The Assembly has 25 members, elected for a term of up to four years, with five members being elected in each of five electorates, called divisions. Each division has approximately the same number of electors. Voting for the House of Assembly is by a form of proportional representation using the single transferable vote (STV), known as the Hare-Clark electoral system. By having multiple members for each division, the voting intentions of the electors are more closely represented in the House of Assembly.

Since 1998, the quota for election in each division, after distribution of preferences, has been 16.7% (one-sixth). Under the preferential proportional voting system in place, the lowest-polling candidates are eliminated, and their votes distributed as preferences to the remaining candidates. If a candidate achieves a quota, they are declared elected and any surplus votes (those over and above quota) are redistributed according to the next back-up preference marked by the voter.

This system not only makes it all but certain that the division's minority party wins at least one seat, but makes it easier for minor parties to enter the legislature and possibly exert influence through the balance of power (the need for a working majority in the assembly). In the present House of Assembly, winning 15 seats—only two more than necessary for a majority—is considered a landslide victory. The last election for the House of Assembly took place on 1 May 2021.

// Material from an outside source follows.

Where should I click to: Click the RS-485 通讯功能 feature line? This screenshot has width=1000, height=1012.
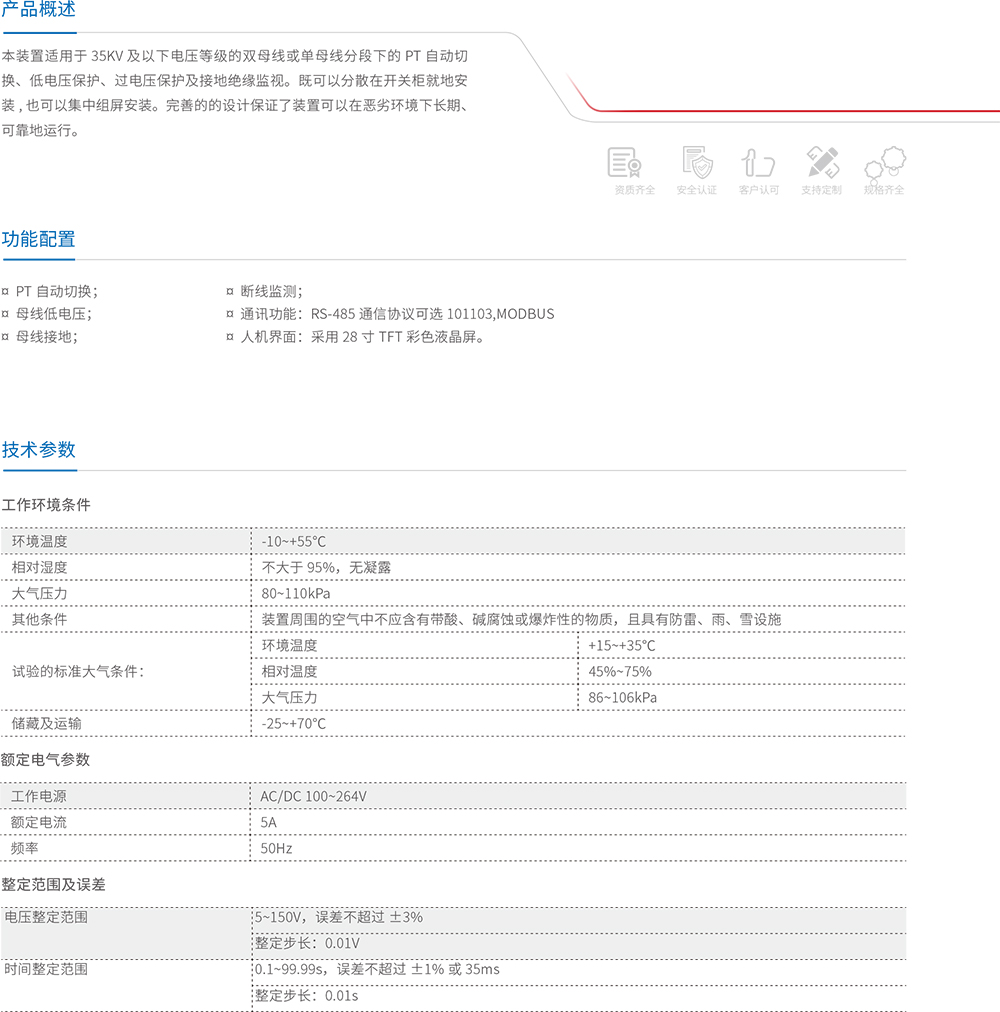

Most legislation is initiated in the House of Assembly. The party or coalition with a majority of seats in the House of Assembly is invited by the Governor of Tasmania to form Government. The leader of that party becomes the Premier of Tasmania, and their senior colleagues become ministers responsible for various portfolios. As Australian politicians traditionally vote along party lines, most legislation introduced by the governing party will be passed by the House of Assembly.

Unlike other Australian state legislatures, the House of Assembly is elected from multimember districts while the Legislative Council is elected from single-member districts. The reverse is the case in most of the rest of Australia; that is, the lower house is elected from single-member districts while the upper house is elected from multi-member districts or at large.

History

The House of Assembly was first established in 1856, under legislation passed by the British Parliament creating the independent self-governing Colony of Tasmania.  The Legislative Council had already existed since 1852. The first elections for the House of Assembly were held in October 1856. The House first met on 2 December 1856 in the area that is now the parliamentary members lounge. The first House had members elected to represent 24 electorates.  Hobart had five members, Launceston had three members, and the 22 other electorates each had one member.

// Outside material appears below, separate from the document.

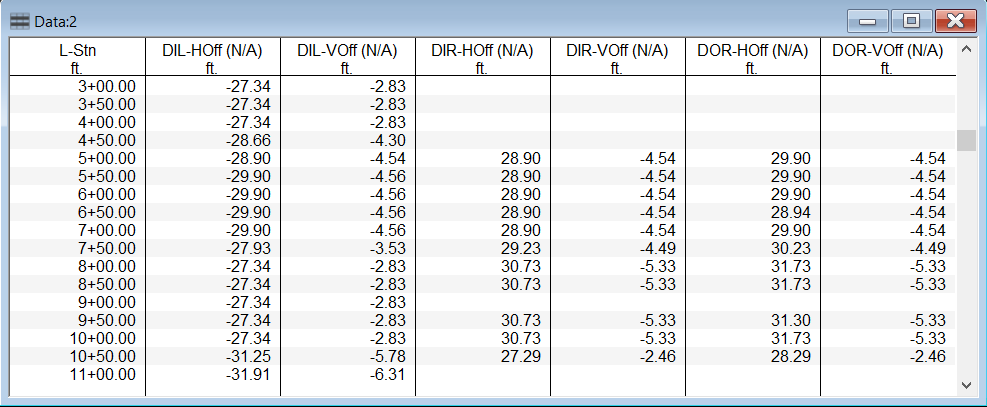This screenshot has width=987, height=407.
Task: Close the Data:2 window
Action: [955, 20]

In 1906 the old electoral system was abolished.  Instead, the state was divided into five equally represented multi-member electorates corresponding to the state's five federal electorates. Each electorate would return six members using the Hare-Clark proportional representation system.

In 1959 the number of members per electorate was increased to seven. In 1998 it was reduced to five, resulting in the current 25-member parliament. The reduction has been criticised by the Greens, as an attempt to reduce their influence. In 2010, the leaders of the three main parties—Labor, the Liberals and the Greens—moved to increase the number of seats in the House back to 35 for the next state election. The three leaders signed an agreement on 2 September to submit the proposal for public consideration before taking a set of resolutions to their respective party rooms. The proposal, however, was dropped in February 2011 when the Liberal Party withdrew its support for the plan, citing budget circumstances.

In 2022 the House of Assembly returned to seven-seat districts with the Expansion of Assembly Act 2022.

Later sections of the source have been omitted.